SIKESTON -- "Put your hood up, Kathy," Marge St. Mary reminded her granddaughter Thursday morning.
St. Mary and her three granddaughters were building a snowman in the front yard after the day's big snow. And as much fun as it is to play in the snow, it's just as important to keep warm in the process.
"We stay out for 30 minutes at the most," St. Mary said. "If the windchill factor is high, we stay out only 15 minutes or so. But today it's not that bad."
Like St. Mary, parents should be aware of their children playing outside for extended periods of time since kids are more susceptible to frostbite than adults.
Pediatrician David Lawrence advises parents should supervise and keep safety tips in mind during the cold weather.
"Children are small in size and their surface area is less so they cool down quicker than adults," Lawrence said. "They shouldn't be outside any longer than hour, and that's just if they're well-protected."
Frostbite -- literally frozen body tissue -- is characterized by white, waxy skin that feels numb and hard. It requires immediate medical attention. If conditions are bitterly cold with a high wind-chill factor, brief exposure of uncovered body parts such as ears may lead to frostbite.
Lawrence recommended wearing clothes that put extra protection on fingers, toes, ears and nose because they're the most likely body parts to suffer from frostbite.
"Children should wear nice, warm gloves, well insulated boots, and hats with ear flaps or ear muffs," Lawrence advised.
Layered clothing is also recommended, Lawrence said. Layers of light clothing trap air, yet provide ventilation, providing better protection than one heavy covering.
"With frostbite, you don't have to have extreme temperatures. Anything below freezing can someone frostbite" Lawrence noted.
Windchill factor is also important. It could be 25 degrees outside, but feel much colder especially with a breeze.
"If you're getting cold, then you should go in. You can always come back out later and finish your snowman or play," St. Mary reasoned.
The first symptom of frostbite is pain, Lawrence said. Parents should inform their children to immediately tell them parents if their ears, fingers or toes or face begin to hurt, he said.
"When pain is gone, numbness sets in, which means the blood supply is being cut off and tissues are dying. In the early stages of frostbite, or one or two hours after exposure, it is possible to save an injury. Otherwise, once the tissue is dead, a person may lose a finger, skin or whatever is injured," Lawrence explained.

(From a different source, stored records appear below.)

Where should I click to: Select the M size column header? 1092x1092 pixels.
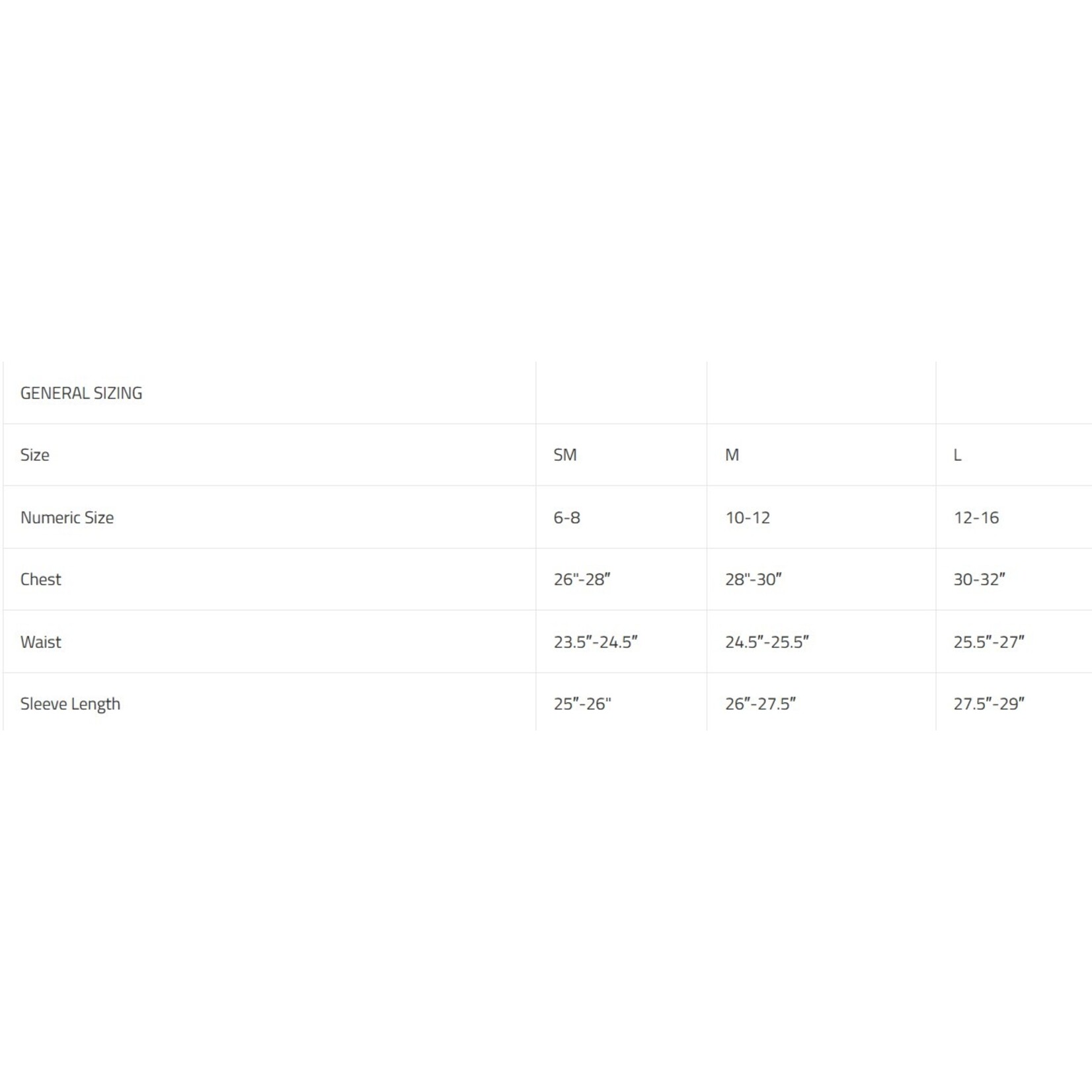pos(732,455)
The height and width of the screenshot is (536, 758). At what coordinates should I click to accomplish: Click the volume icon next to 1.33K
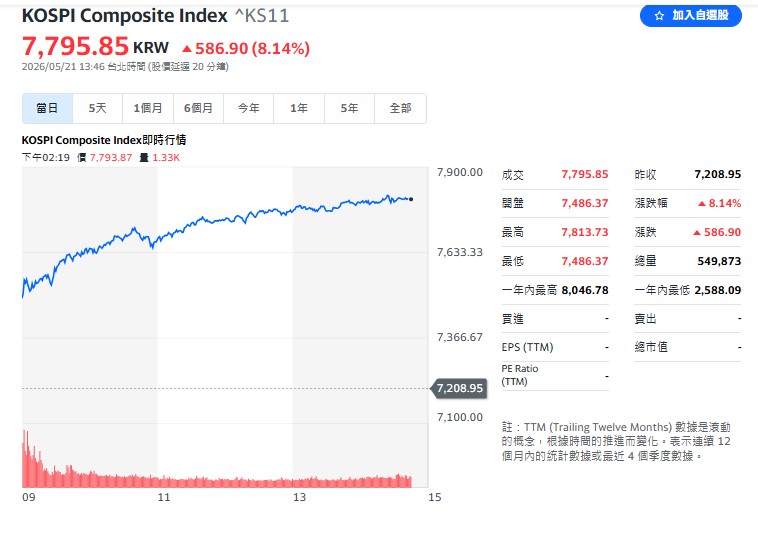click(x=144, y=158)
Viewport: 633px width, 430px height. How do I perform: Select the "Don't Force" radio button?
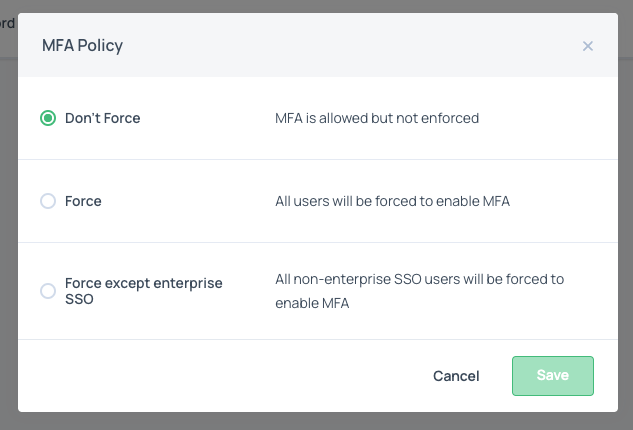click(x=48, y=118)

If you suspect frostbite, Lawrence recommends seeking professional help. Get the child in warm clothing and get him or her to a hospital. If you can't get to a hospital right away, immerse frozen areas in warm, but not hot, water. Do not use direct heat such as from a heating pad. Don't rub frostbitten skin.
Rewarming will be accompanied by a burning sensation. Skin may blister and swell. Do not disturb the blusters. Cover skin with a sterile or clean covering. Also, if skin color changes from red to blue or darker, then emergency assistance is need, Lawrence said.
Initially, if there's no pain, then it's OK, Lawrence emphasized. If it's painful, it's time to come inside and warm up, he added.
"Once inside, soak your feet or hands in some lukewarm water. And then," St. Mary added, "Drink a big cup of hot cocoa."